• _Your goal_: Look through the material below and give the number of lines where the string "tweet" appears, without any other words.

-------- Study material --------

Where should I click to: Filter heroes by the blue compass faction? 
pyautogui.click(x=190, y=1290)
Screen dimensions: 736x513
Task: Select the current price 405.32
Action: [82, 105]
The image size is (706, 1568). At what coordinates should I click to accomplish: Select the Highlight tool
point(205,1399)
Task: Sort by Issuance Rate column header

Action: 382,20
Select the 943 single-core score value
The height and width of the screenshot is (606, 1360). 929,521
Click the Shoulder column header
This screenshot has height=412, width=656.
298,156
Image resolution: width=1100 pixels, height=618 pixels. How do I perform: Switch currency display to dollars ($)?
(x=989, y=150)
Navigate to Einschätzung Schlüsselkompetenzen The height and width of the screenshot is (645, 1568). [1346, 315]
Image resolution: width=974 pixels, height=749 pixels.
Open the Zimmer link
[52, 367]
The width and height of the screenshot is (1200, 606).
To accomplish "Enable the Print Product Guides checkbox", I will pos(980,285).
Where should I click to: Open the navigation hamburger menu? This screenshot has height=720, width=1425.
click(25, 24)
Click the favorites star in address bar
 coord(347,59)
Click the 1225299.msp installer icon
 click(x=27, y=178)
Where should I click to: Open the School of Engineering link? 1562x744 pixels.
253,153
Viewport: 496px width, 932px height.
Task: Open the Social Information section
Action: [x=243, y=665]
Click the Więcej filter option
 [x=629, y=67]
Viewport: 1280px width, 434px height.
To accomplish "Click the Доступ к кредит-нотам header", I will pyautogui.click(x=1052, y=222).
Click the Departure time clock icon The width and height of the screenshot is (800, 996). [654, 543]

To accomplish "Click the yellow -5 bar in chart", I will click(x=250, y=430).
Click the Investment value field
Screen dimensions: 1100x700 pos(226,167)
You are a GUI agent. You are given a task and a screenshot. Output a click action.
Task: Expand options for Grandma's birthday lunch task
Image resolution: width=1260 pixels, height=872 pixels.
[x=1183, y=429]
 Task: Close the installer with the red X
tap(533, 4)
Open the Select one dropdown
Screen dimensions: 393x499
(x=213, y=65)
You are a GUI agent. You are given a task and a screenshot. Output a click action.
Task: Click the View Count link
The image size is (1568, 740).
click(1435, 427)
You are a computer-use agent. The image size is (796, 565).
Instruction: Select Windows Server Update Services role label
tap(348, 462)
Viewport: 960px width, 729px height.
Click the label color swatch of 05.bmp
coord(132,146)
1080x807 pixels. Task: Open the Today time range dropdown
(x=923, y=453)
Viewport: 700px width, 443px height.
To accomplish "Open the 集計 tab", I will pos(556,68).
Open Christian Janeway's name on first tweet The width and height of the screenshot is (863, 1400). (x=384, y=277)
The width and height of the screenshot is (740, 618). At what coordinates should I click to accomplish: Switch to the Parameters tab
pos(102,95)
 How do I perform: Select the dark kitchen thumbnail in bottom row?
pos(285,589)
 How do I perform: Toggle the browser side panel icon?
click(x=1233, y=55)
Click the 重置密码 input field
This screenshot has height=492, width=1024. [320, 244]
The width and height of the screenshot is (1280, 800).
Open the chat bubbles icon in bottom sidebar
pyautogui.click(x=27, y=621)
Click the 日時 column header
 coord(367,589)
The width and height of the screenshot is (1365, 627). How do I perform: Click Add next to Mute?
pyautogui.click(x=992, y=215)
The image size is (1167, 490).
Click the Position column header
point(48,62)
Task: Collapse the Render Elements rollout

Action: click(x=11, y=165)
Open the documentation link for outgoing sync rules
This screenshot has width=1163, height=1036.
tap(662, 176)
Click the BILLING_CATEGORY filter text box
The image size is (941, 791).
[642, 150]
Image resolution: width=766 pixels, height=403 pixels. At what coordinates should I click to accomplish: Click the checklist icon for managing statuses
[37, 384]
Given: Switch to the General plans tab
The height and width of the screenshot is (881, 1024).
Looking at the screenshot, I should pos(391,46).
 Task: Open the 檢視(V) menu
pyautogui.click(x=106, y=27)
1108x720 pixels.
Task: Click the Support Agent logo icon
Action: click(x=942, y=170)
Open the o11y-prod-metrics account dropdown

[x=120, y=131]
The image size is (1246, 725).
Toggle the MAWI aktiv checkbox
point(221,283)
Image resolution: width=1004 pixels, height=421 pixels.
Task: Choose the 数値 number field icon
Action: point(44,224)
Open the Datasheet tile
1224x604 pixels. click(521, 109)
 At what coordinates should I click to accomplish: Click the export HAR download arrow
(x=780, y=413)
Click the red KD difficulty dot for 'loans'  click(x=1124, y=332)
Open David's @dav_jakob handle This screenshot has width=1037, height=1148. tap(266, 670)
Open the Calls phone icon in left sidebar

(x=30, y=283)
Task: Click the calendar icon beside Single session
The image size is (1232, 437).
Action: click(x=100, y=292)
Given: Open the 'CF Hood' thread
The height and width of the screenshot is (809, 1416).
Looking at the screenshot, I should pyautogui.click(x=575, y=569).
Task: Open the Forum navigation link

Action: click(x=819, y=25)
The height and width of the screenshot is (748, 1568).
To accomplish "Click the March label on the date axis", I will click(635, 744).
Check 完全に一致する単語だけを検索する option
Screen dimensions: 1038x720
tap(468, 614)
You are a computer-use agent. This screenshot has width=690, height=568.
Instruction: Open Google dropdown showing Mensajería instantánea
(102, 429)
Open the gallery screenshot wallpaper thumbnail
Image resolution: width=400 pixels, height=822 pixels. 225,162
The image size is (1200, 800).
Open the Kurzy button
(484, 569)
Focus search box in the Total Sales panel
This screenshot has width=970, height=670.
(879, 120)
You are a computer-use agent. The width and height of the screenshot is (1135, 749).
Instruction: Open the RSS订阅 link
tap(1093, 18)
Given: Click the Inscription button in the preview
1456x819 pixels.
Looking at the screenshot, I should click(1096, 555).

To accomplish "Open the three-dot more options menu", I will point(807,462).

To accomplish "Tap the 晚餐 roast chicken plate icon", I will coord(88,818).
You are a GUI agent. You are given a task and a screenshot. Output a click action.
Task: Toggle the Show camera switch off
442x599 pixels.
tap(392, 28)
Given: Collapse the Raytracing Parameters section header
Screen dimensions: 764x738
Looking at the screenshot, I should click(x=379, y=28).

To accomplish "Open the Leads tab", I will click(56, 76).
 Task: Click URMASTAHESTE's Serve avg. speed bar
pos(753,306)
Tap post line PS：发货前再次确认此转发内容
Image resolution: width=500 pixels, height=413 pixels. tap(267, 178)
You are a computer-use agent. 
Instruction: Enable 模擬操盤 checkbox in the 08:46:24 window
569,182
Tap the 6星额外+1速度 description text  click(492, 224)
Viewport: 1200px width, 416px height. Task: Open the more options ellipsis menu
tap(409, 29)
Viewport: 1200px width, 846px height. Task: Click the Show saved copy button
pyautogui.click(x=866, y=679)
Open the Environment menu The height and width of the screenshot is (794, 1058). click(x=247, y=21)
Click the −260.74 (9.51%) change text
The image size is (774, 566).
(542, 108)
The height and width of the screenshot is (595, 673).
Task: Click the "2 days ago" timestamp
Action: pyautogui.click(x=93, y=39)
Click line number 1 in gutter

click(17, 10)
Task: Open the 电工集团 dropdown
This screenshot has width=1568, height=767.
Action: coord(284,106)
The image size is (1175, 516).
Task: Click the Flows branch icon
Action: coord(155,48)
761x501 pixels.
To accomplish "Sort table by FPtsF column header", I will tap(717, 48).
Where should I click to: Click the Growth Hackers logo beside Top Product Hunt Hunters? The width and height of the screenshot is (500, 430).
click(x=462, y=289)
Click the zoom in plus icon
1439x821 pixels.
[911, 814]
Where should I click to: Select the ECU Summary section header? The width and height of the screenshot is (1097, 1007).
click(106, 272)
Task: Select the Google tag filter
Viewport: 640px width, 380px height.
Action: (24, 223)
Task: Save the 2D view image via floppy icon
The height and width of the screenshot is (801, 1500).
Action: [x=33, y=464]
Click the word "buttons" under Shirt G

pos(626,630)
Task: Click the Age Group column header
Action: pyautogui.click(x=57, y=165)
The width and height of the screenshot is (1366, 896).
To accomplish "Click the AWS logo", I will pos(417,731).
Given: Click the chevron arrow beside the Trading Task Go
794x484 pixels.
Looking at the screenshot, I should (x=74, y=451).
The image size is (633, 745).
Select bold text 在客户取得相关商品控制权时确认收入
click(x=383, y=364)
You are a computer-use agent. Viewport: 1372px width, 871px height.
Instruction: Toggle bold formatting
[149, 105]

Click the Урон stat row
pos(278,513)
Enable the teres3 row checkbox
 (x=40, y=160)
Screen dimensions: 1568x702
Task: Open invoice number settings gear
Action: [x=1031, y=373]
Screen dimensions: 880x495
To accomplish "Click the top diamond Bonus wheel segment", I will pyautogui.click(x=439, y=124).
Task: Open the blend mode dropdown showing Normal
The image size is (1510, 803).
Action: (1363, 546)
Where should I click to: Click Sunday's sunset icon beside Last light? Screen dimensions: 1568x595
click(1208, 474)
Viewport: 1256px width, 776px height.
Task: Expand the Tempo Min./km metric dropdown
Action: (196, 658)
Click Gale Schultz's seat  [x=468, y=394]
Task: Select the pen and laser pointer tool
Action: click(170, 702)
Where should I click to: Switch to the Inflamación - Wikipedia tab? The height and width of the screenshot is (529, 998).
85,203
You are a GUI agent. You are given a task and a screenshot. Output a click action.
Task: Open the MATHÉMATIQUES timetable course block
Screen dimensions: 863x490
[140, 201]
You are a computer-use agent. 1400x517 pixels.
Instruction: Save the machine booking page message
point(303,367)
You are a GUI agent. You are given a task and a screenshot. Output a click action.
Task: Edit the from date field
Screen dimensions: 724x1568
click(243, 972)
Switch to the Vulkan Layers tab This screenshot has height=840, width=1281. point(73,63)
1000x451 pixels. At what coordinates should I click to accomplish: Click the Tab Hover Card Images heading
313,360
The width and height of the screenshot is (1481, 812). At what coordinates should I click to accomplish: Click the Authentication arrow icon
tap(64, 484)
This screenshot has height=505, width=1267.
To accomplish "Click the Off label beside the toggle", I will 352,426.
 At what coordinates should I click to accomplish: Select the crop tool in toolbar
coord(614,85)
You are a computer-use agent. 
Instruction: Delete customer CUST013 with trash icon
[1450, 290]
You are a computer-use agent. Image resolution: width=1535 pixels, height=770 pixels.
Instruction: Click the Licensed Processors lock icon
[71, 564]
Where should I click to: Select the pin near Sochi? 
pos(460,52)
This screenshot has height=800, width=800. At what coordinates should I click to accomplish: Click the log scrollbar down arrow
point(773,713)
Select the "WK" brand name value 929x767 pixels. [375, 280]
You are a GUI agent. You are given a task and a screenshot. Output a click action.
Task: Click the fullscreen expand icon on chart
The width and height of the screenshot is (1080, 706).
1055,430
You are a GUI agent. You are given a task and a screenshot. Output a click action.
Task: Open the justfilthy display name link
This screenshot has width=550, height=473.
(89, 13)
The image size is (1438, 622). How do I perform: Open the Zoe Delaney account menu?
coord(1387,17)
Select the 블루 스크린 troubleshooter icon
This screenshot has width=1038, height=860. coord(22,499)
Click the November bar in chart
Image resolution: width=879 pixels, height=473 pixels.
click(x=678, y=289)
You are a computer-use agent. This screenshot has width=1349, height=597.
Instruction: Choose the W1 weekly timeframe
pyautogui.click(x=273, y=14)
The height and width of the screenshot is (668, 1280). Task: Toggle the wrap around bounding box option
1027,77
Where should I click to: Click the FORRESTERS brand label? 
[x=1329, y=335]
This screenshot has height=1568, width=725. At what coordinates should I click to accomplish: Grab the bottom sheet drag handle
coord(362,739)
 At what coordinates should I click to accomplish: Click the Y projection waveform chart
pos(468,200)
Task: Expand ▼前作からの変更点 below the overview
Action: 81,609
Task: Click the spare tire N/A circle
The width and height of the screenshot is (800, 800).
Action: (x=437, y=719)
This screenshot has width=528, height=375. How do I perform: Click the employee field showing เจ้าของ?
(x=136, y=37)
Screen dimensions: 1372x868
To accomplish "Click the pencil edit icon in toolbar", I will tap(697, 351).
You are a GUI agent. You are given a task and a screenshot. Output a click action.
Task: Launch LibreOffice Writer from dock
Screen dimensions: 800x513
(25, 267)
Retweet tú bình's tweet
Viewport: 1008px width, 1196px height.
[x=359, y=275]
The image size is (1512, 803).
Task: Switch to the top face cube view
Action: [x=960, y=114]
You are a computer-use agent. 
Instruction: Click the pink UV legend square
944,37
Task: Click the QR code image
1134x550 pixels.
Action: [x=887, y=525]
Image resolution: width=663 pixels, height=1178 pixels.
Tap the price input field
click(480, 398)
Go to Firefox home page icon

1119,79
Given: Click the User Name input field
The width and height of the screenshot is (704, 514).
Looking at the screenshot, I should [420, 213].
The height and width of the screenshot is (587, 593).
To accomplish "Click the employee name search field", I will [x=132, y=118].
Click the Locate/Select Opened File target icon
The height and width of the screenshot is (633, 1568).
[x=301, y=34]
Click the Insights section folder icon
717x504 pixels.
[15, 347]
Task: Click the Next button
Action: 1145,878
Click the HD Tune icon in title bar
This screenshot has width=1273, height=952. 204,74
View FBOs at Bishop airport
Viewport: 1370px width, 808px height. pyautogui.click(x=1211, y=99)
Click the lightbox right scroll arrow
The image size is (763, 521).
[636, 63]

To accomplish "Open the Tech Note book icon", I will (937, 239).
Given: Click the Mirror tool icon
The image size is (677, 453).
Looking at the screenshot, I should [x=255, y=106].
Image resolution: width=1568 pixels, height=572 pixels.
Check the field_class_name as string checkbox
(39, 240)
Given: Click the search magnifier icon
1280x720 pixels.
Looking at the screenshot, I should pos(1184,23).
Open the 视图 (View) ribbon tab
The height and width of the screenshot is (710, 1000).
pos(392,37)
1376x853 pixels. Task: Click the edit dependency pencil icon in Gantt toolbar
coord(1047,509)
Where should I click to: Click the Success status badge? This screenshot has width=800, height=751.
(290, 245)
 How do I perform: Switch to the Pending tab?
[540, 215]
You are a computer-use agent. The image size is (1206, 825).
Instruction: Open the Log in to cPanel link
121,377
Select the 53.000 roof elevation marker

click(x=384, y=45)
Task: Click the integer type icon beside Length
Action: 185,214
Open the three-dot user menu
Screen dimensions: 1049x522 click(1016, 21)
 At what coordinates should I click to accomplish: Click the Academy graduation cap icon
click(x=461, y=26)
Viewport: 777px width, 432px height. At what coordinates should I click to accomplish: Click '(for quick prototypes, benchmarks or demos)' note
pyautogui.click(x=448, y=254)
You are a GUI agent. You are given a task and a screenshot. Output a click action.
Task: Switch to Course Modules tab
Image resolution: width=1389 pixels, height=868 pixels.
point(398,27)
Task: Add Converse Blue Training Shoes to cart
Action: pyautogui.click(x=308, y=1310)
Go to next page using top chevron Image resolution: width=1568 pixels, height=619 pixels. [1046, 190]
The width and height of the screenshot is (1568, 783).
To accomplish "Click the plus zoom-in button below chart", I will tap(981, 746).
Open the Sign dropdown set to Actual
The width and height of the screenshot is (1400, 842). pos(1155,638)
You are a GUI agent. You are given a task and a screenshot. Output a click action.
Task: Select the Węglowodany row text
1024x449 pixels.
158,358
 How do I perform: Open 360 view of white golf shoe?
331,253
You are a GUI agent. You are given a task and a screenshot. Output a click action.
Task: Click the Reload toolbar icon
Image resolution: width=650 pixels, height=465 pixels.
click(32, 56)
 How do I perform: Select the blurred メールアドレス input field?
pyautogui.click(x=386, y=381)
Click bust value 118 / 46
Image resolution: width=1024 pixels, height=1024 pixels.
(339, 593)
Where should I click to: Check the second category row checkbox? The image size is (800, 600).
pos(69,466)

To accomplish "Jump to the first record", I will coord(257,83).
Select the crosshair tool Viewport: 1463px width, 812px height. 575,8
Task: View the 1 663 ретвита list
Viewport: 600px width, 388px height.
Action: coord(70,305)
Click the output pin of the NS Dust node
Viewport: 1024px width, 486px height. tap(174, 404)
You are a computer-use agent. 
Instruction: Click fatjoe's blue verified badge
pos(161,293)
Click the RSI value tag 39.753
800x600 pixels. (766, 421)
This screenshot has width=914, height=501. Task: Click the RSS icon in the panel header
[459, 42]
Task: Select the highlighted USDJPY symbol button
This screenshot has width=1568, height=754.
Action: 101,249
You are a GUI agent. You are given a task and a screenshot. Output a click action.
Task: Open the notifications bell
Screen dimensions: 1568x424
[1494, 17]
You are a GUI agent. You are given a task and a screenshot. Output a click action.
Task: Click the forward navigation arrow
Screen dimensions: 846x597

--------

• _Task result_: 2